Wood has good reason to be wary of plot. As he was apt to point
out in his timely attack upon the overheated style of fiction he
dubbed “hysterical realism”, there is nothing that destroys a
fictional work’s credibility quite so effectively as one outrageous
coincidence too many. It is plot, more than detail, that pushes the
limitless variety of experience into a particular shape. Life
simply isn’t like that, as Chekhov observed; but stories and novels
certainly are like that, including those couched in Chekhovian
ambiguity.
Of course, part of the difficulty in talking about how fiction
works is that it refuses to be corralled. The Russian critic
Mikhail Bakhtin suggested that the novel cannot be considered a
genre because it has no fixed formal properties; it is, rather, a
constantly evolving anti-genre that omnivorously gobbles up
techniques and dialects. As Wood puts it, the novel is “the great
virtuoso of exceptionalism: it always wriggles out of the rules
thrown around it” - including his own.
In the midst of a spirited defence of realism against those,
such as Gass and Rick Moody, who have expressed impatience with its
conventions, Wood digresses to observe that certain works by Franz
Kafka and Samuel Beckett might not depict “likely or typical human
activity but are nevertheless harrowingly truthful texts”.
One takes the point, but this is lame. It blithely goes against
so many of Wood’s arguments. Suddenly he wants to have his realist
cake and eat it. The “real” obviously won’t do as an explanation of
a story in which a man turns into a giant beetle, so “truth” steps
in to rescue an obviously important work from critical oblivion.

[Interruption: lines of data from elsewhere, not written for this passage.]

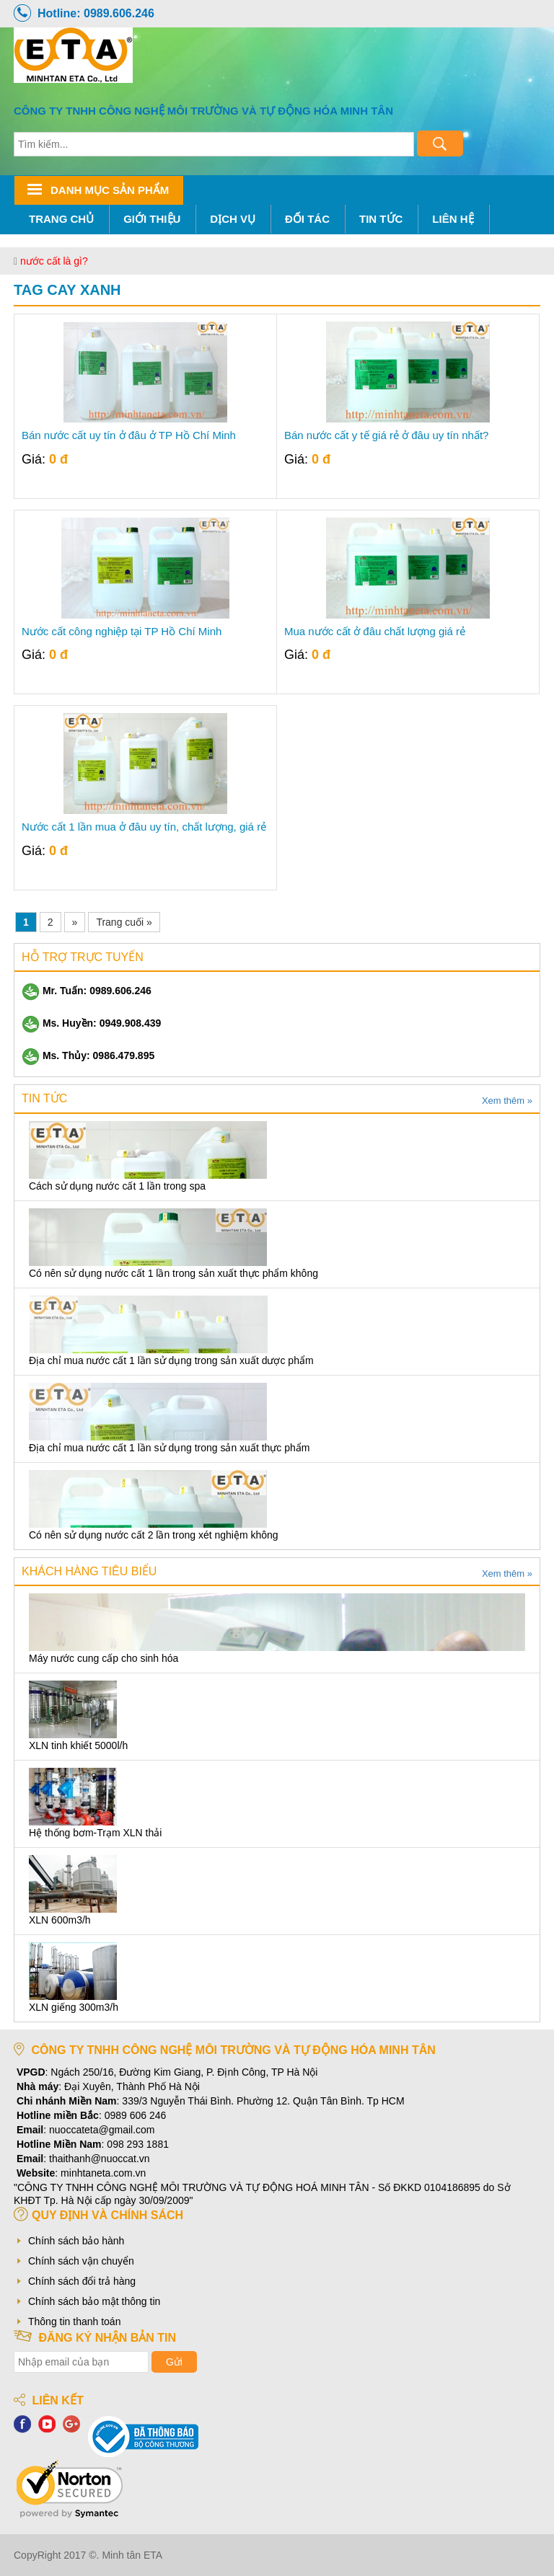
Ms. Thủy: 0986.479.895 (88, 1055)
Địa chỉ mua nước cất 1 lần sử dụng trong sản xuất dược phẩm (171, 1360)
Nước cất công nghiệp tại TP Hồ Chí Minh (121, 631)
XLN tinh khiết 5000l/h (78, 1745)
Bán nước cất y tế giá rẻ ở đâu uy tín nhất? (386, 435)
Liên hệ (452, 219)
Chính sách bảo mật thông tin (94, 2301)
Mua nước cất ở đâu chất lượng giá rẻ (374, 631)
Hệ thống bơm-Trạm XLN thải (95, 1832)
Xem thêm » (507, 1101)
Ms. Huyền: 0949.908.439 (91, 1023)
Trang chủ (61, 219)
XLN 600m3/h (60, 1920)
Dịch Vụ (232, 219)
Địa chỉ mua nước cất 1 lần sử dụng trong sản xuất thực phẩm (169, 1447)
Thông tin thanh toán (74, 2321)
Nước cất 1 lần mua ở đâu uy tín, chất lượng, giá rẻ (144, 827)
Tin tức (381, 219)
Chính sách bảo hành (76, 2241)
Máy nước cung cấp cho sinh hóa (103, 1658)
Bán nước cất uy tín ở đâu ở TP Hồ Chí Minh (129, 435)
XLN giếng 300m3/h (73, 2007)
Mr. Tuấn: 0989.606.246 (86, 990)
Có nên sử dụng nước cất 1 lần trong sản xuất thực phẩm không (173, 1273)
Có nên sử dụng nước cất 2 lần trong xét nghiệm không (153, 1535)
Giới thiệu (151, 219)
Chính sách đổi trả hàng (82, 2281)
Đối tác (307, 219)
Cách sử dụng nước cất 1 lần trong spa (117, 1186)
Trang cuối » (124, 922)
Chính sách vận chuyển (81, 2261)
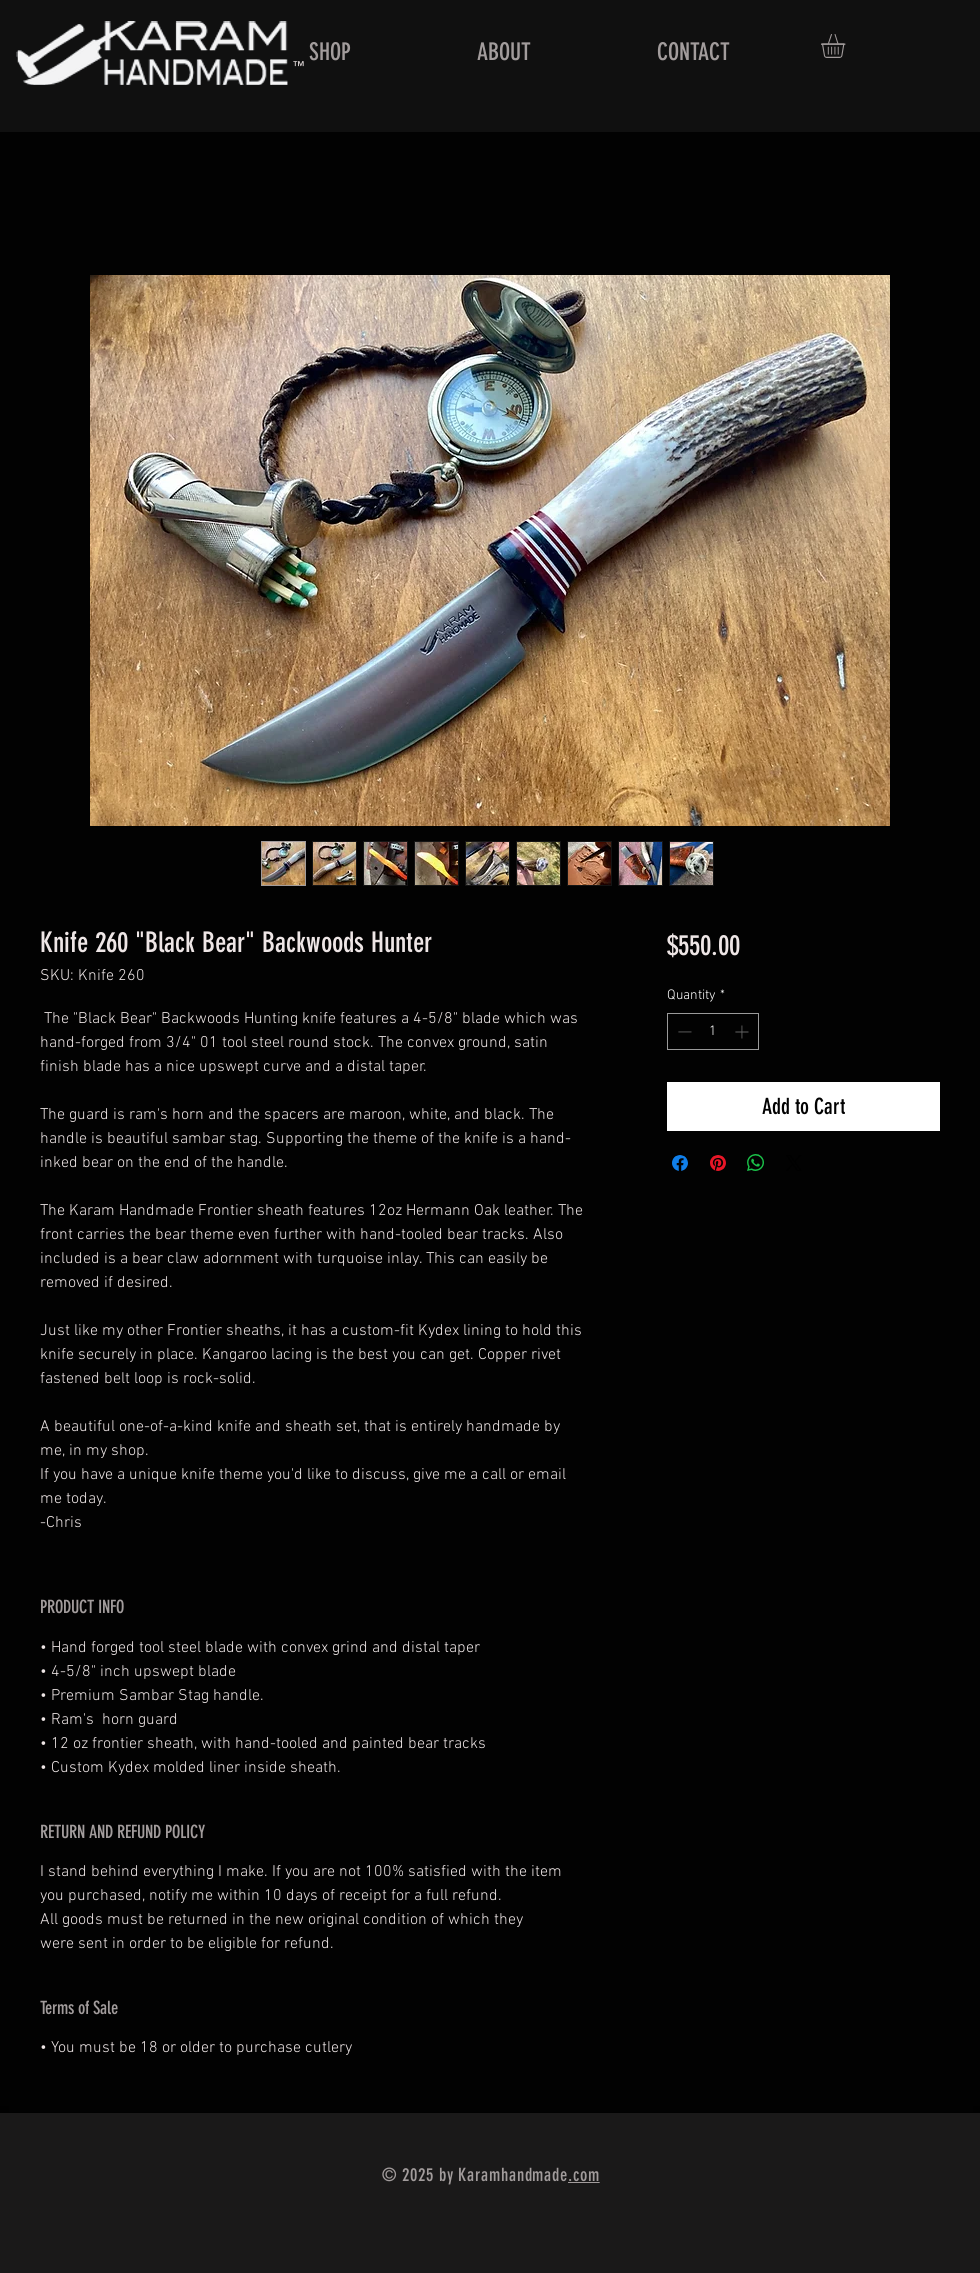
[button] (847, 46)
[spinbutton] (713, 1031)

The “real” is fundamental to literature, it seems, except when it
isn’t.
By making reality interchangeable with truth, effectively at his
own pleasure, Wood makes both concepts promiscuous.
On this question, How Fiction Works might have
benefited from a more concerted engagement with some strong
exceptions to the general thrust of its argument: Laurence Sterne’s
classic anti-novel, Tristram Shandy, for example, which is
about the impossibility of realism; or more recent novels, such as
Catch-22 or A Confederacy of Dunces, which would
appear to be excluded from Wood’s definition of comedy on the
grounds that they are much too funny.
In The Irresponsible Self, Wood made it clear that he
regards farcical or satirical humour as an inferior mode, and this
preference was a feature of his critique of the hysterical
realists. But (as long as we are throwing the term about) there is
certainly no shortage of “truth” in Joseph Heller’s brilliantly
absurd anti-war novel.
Wood is aware of this promiscuousness and the equivocations it
requires. Realism, he acknowledges, is an indistinct and
problematic term; less an identifiable genre than an impulse in
fiction. He attempts to work around this difficulty by coining a
rather feeble neologism - “lifeness” - to denote “life on the page”
evoked via the “highest artistry”. This concept, he suggests, might
be applied to any style of fiction. But this makes “lifeness”
itself close to a truism: it says that what works, works.
Wood is nevertheless right to suggest that formalism on its own
can never be enough; it will never feel like a satisfactory
explanation of a great book. While there are cases where it could
be argued that authors have succeeded in wresting language away
from its denotative quality to revel in the free play of sound and
rhythm - certain passages in James Joyce or Gertrude Stein, for
example - no piece of writing, not even Finnegans Wake -
can set up permanent camp in pure abstraction without ceasing to be
language at all. In this sense, fiction does always enter into a
relationship with a reality beyond itself and can evoke the truths
of lived experience.
Wood’s deserved reputation as an important critic rests upon his
willingness to insist upon this central humanist impulse of
literature. How Fiction Works is a pithy, lucid,
inconsistent, argumentative and opinionated piece of popular
criticism. It deserves to be widely read.